*SHORT PROBLEM*
Pick out each line in the records below that contains the string "Instruction", and copy those lines.

*RECORDS PROVIDED*
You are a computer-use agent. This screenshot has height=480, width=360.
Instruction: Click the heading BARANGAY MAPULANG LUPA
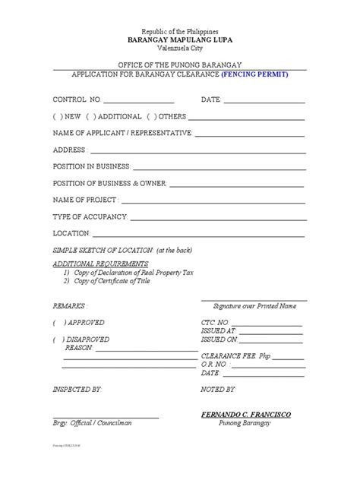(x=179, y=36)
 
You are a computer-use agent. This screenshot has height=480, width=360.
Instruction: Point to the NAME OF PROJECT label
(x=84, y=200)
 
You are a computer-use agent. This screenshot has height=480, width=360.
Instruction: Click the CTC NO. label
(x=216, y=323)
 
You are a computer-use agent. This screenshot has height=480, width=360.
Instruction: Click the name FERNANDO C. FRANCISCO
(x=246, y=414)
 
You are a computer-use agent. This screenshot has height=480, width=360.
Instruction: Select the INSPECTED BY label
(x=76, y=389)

* * *

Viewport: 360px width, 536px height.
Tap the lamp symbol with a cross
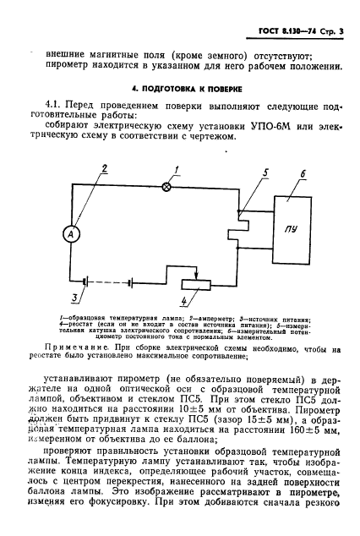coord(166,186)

*RESULT OF THIS TASK*
Instruction: Click the heading BARANGAY MAPULANG LUPA
Instruction: Point to the NAME OF PROJECT label
Instruction: Click the CTC NO. label
Instruction: Click the name FERNANDO C. FRANCISCO
Instruction: Select the INSPECTED BY label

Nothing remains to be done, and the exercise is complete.